Greenpeace USA, Senators Chuck Schumer and Elizabeth Warren, and leaders from the U.S. military and national labor unions sound alarm on GE practices weakening manufacturing divisions and undermining GE leadership in renewable energy, aviation, and defense
The stakeholder event sent a clear message that GE must focus on the fundamentals like the U.S. manufacturing operations vital to its long-term success, commit to building a sustainable domestic supply chain, and halting job cuts to American manufacturing plants. This is key to GE’s role as a leader advancing the green energy transition with wind turbines made and installed here in the U.S. and supporting U.S. troops with vital military aviation equipment.
“GE management is spending $2.5 billion to break up the company into three pieces and $3 billion on new stock buybacks. This is the wrong direction,” said IUE-CWA President Carl Kennebrew.
“We’re calling on GE to put the industrial future of America first, with a bold $5 billion investment in its U.S. manufacturing and an end to its offshoring and outsourcing, letting workers have a seat on the Board of Directors, and letting shareholders vote on the planned break-up. GE workers are preparing for 2023 contract negotiations, and company executives should answer our call for a fair contract that protects good-paying union jobs and invests in our communities,” Kennebrew added.

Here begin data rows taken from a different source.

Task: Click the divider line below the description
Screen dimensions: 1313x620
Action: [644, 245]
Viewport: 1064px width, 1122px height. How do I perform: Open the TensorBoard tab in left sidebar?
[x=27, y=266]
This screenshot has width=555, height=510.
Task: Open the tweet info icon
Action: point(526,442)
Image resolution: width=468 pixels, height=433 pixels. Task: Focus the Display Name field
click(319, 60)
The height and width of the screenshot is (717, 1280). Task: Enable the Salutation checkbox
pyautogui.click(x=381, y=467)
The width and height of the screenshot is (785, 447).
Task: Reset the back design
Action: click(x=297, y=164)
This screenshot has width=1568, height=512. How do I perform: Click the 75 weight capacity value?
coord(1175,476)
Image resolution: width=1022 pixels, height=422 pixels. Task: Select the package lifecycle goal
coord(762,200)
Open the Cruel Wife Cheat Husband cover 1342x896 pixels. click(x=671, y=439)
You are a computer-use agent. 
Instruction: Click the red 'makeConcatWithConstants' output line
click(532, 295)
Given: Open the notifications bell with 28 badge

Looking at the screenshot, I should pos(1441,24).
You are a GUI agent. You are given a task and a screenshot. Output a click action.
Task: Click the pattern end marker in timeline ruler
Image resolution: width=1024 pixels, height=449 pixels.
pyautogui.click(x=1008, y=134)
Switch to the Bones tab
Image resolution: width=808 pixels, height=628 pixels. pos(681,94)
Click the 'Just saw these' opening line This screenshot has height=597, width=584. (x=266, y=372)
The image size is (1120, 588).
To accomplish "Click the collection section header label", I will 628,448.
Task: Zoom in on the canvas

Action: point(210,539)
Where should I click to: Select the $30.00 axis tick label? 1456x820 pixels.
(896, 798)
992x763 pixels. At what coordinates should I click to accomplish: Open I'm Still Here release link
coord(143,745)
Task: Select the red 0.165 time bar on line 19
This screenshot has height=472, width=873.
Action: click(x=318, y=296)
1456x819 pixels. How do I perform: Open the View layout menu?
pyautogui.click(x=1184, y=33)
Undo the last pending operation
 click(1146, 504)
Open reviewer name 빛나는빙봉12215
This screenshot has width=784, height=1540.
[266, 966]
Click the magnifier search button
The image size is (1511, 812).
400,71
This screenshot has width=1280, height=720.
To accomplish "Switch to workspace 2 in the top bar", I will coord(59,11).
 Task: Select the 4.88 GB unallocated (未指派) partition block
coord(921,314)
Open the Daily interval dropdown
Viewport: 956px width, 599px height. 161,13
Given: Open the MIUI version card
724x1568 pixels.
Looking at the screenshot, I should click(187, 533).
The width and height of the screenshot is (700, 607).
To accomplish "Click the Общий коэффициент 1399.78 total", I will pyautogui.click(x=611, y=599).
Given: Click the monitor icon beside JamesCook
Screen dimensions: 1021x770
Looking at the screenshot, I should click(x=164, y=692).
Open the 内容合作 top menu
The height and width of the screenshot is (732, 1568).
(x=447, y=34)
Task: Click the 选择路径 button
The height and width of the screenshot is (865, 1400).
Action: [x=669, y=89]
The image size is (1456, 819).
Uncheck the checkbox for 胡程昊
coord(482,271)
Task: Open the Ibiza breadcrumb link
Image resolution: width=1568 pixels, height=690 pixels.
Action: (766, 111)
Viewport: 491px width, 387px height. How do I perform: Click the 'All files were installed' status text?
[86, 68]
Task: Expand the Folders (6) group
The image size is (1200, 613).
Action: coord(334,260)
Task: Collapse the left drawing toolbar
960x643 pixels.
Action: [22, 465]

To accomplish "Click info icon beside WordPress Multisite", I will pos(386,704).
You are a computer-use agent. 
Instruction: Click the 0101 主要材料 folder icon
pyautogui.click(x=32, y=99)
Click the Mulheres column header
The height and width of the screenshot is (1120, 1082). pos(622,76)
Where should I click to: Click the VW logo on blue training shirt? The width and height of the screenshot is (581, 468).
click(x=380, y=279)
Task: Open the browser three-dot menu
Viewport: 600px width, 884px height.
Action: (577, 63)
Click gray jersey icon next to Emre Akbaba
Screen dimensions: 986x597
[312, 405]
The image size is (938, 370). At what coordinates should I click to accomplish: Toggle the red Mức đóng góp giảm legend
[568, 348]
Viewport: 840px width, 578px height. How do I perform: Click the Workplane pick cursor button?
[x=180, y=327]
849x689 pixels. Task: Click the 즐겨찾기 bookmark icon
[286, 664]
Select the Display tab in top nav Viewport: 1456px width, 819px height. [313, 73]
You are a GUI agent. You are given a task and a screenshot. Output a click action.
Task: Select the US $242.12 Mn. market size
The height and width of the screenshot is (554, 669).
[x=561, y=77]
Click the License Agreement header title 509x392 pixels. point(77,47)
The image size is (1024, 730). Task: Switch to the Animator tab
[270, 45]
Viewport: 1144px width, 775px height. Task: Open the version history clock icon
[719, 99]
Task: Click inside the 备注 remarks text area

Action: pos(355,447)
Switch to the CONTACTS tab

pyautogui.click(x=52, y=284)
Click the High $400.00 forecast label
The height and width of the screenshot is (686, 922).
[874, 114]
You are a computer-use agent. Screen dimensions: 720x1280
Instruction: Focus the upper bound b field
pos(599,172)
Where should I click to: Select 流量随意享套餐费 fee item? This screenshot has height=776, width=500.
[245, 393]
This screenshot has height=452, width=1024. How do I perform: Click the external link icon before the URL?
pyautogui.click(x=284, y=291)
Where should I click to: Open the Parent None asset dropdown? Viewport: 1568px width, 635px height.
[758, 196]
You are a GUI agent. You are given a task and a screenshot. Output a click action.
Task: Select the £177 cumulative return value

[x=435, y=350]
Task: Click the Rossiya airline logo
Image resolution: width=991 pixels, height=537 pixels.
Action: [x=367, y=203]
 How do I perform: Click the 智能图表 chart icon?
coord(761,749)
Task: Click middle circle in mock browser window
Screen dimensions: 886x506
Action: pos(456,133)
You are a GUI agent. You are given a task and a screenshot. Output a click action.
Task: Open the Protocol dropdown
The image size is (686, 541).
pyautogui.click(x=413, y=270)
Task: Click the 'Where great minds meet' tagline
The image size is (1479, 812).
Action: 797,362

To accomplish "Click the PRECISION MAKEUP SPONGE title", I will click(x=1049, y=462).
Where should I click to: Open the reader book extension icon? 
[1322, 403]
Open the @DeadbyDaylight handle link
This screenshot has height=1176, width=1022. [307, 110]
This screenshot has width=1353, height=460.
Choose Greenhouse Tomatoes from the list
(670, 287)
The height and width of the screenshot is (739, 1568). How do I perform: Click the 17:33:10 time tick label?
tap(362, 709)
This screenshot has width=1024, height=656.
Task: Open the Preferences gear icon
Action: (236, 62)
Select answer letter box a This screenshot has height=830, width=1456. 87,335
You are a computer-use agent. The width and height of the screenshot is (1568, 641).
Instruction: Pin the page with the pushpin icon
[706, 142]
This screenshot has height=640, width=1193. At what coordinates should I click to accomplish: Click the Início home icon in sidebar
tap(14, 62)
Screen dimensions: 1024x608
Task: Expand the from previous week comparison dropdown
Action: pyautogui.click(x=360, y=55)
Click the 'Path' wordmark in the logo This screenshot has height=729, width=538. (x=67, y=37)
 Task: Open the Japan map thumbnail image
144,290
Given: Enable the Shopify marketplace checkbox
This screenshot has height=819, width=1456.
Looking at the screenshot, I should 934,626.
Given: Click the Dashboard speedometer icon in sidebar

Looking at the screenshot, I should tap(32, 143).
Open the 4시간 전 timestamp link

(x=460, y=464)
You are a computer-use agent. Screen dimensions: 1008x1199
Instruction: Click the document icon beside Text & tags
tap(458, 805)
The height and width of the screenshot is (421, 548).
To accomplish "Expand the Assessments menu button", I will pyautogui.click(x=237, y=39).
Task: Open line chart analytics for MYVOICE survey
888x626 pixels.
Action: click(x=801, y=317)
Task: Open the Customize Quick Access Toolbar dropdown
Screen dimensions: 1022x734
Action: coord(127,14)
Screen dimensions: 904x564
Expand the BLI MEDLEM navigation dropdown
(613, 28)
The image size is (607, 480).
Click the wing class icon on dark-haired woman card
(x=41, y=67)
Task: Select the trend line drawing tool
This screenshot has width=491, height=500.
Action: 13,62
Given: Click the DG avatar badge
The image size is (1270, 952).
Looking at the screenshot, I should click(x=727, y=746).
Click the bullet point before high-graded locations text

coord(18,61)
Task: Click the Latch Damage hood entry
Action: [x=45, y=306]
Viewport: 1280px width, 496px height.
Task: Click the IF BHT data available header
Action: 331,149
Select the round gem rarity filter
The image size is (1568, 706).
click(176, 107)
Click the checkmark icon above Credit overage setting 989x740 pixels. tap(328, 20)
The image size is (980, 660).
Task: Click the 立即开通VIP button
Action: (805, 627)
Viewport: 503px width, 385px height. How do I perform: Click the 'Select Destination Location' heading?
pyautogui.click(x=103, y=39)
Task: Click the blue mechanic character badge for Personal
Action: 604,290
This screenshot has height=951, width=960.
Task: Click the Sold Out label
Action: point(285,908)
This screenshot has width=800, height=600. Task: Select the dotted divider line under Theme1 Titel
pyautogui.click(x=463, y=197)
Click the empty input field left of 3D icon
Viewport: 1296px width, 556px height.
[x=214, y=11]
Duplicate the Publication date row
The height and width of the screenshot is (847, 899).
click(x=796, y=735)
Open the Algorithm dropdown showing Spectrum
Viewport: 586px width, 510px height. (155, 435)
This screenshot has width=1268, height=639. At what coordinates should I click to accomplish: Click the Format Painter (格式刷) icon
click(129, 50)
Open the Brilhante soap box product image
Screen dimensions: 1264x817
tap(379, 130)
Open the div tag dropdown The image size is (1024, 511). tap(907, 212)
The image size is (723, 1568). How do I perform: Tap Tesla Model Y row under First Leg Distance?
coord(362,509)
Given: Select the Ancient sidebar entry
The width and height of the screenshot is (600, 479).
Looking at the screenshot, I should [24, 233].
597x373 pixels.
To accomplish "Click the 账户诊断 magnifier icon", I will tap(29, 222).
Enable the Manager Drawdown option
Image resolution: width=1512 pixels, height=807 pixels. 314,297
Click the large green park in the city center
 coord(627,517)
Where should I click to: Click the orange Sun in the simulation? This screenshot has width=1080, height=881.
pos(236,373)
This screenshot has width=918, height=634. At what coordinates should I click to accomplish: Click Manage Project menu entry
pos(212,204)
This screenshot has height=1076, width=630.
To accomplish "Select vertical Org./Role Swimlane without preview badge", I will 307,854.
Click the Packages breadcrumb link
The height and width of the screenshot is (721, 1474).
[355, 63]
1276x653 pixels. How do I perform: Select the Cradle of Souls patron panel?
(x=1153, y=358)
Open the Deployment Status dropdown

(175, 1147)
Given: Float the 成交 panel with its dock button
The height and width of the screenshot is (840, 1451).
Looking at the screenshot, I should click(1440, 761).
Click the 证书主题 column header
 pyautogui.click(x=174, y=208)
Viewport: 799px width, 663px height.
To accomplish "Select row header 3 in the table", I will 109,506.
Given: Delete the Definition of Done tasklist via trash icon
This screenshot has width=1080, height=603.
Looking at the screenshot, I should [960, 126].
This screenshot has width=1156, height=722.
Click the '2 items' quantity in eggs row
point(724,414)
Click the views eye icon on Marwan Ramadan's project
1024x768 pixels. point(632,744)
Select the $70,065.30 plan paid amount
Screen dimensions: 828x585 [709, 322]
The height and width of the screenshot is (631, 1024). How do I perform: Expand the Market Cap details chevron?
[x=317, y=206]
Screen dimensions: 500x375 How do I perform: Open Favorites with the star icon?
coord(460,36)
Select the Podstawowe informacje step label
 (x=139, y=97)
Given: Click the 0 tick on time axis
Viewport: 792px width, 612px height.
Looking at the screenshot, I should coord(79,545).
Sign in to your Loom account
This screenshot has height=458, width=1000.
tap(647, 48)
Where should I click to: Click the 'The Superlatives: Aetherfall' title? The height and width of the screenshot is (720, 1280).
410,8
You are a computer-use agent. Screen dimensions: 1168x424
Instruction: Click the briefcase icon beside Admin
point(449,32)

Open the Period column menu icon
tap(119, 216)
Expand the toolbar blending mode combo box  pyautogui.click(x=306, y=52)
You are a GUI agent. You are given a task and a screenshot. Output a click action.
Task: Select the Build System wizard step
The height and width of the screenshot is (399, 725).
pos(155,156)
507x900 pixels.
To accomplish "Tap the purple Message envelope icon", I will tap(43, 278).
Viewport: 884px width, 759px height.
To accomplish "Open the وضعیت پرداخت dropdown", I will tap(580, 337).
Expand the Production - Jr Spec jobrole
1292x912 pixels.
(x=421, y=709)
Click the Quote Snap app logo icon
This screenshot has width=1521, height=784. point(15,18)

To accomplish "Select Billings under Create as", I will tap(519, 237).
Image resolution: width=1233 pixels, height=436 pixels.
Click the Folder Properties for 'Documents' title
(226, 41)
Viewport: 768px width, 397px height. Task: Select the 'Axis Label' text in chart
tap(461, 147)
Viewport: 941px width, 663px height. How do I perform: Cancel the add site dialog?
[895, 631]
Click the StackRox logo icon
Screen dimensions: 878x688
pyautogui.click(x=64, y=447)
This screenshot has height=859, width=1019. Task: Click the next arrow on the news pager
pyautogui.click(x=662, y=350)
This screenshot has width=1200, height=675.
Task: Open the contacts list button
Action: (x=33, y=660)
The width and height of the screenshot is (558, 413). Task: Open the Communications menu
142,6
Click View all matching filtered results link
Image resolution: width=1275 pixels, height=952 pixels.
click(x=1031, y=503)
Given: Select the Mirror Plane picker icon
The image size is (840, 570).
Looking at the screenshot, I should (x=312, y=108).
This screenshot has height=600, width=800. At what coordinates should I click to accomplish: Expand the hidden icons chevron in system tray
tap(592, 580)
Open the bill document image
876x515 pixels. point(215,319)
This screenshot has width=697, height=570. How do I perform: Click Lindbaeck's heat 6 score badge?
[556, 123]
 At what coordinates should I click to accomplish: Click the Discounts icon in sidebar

GE workers are united in their support for the long-term success of General Electric. As the foundation of the company, workers see all aspects and the direction that GE is headed. General Electric has the opportunity to reinvest in American manufacturing. The US is in need of domestic renewable energy production and GE has the workforce, facilities, and technology to build the necessary infrastructure a renewable electric grid would need.
This vision for GE has been backed up by Senate Majority Leader Chuck Schumer who recently secured $29 million to make the Port of Albany a wind manufacturing hub. This would allow companies such as GE to manufacture renewable energy materials in New York state.
GE Schenectady workers weren’t the only workers present at the stakeholders meeting. Will Evans of Bucyrus, Ohio spoke about the threatened closure of his GE Lighting plant, which would put hundreds out of work. “Now GE is announcing it is splitting up, putting even more American jobs in jeopardy. I am here to fight alongside GE workers. GE should reinvest in its workers, not keep splitting itself up till there is nothing left of this company.”
Evans’ experience was all too familiar to Sen. Sherrod Brown of Ohio. “Decades of bad trade and tax policy have sent good-paying union jobs in communities like Bucyrus and Logan overseas. We need to make more in America. IUE-CWA workers are ready to carry on our proud manufacturing heritage.”
“GE needs someone on the Board that cares about the products, knows what it takes to make them, and is invested in the long-term success of the company,” said IUE-CWA Local 81201 Retiree Alex Brown of Massachusetts. “A worker director would have interests more aligned with long-term shareholders over a director whose career has been focused on short-term value.”
General Electric has received millions of American taxpayer dollars, but now, GE’s corporate board is focused on splitting the company up instead of reinvesting that money in good-paying union jobs for American workers. At this critical turning point for the company, it’s more important than ever for workers to have a say and gain a seat on GE’s Board of Directors to ensure the voices of workers, their families, and communities are being heard.
With the GE stakeholder meeting, this message was delivered loud and clear to the company, and GE workers will continue to speak out to demand action from the company to revinest in American manufacturing and protect these good union jobs.